In 2013, after leaving his job as a loan officer at National Commercial Bank, then 24-year-old Mairs launched a microfinance company called M24 Investments in Lucea, Hanover.
In 2017 he sold M24 Investments to Dolla Financial Services — a Jamaica Stock Exchange-listed company of which he was part-owner. Dolla was later bought by Stocks and Securities Limited which later sold it to the FirstRock Group.
Mairs is now the owner of a private equity company called Dequity Capital Management Limited, a privately held regional investment company that invests in multiple market segments including financial services, health care — in the form of two hospitals — real estate, business process outsourcing, and media.
His hometown clinic which he has vowed to help serves a population of 20,000 to 30,000 people in surrounding communities such as Crowder, Sterling, Church Lincoln, Belisle Road, Race Course, Top Lincoln, Mint Road, and Geneva.
There was some welcome news during the recent ceremony for the Adopt-a-clinic Programme.
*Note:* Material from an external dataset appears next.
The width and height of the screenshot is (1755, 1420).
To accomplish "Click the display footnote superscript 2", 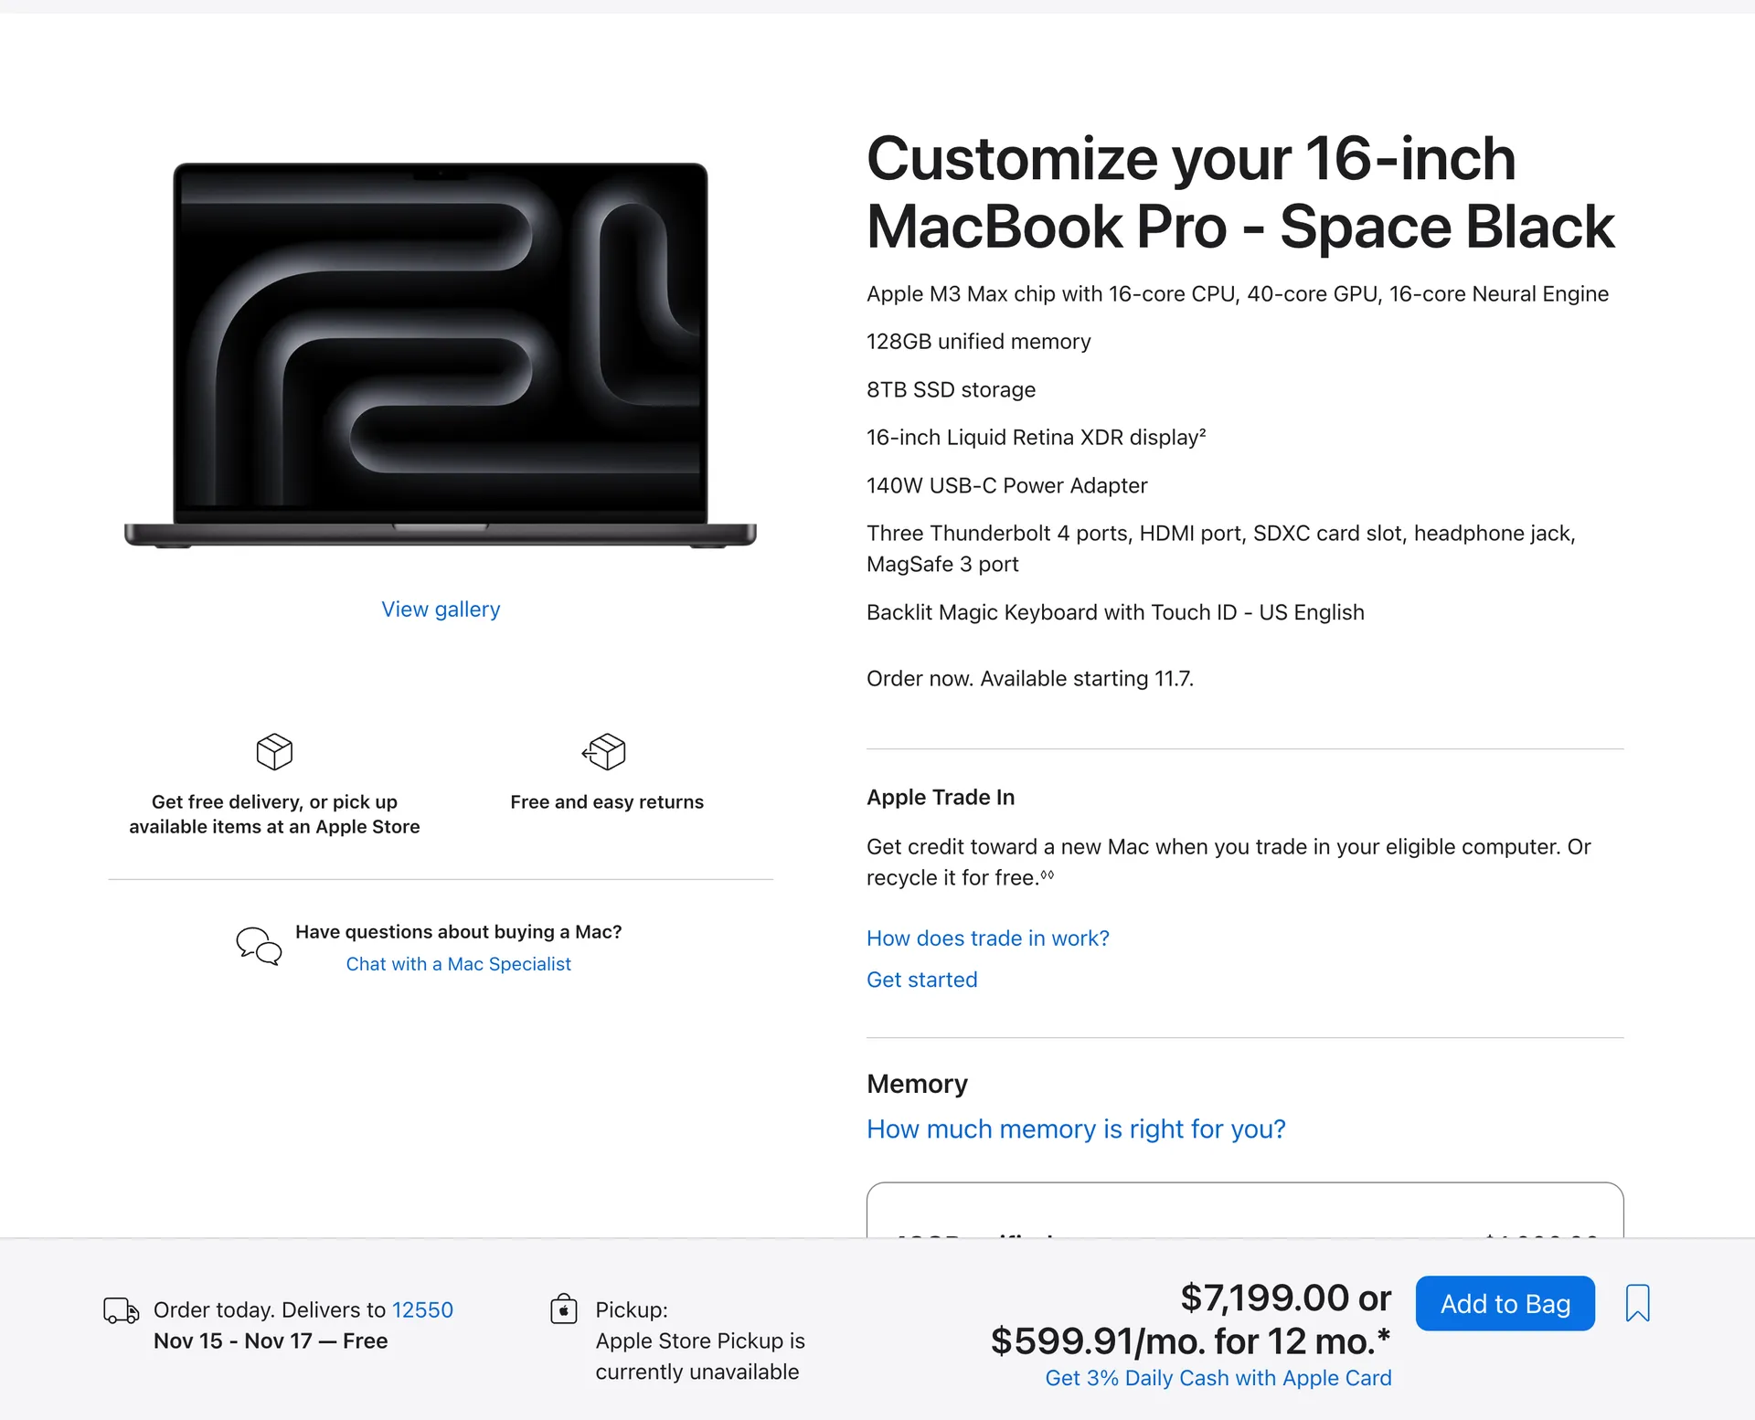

Minister of Health and Wellness Dr Christopher Tufton, who said Member of Parliament for Westmoreland Western Morland Wilson had been complaining about the state of the road, announced that it will be repaired.
Tufton told those gathered that he had just had a conversation with National Works Agency (NWA) CEO E G Hunter who gave a commitment that he would “make sure it happens”.
The health minister said the road had been neglected by successive administrations from both major political parties.
“The road is just bad,” conceded Tufton, who theorised that this could keep potential patients away.
“They are going to go straight to the Savanna-la-Mar Hospital,” he opined.
MP Wilson said he has been fielding complaints from medical staff and patients for years, and he has been working on a solution.
“I have been discussing with the minister [with responsibility for roads, Everard Warmington] for some time about what can be done. Some funds are identified through a special programme that the minister announced recently in Parliament, and we will be using the infrastructure components of that fund to address some of the concerns with the road,” he explained.
“We got NWA to come in and do some assessment. NWA themselves said this road has some serious work to be done because there is no drainage, no walkway — there is nothing here that would facilitate the smooth operation of our health-care facility. So the next move, the Adopt-A-Clinic initiative, is to see what resources are now available in addition to the money that is made available by the minister to repair this road,” added the MP.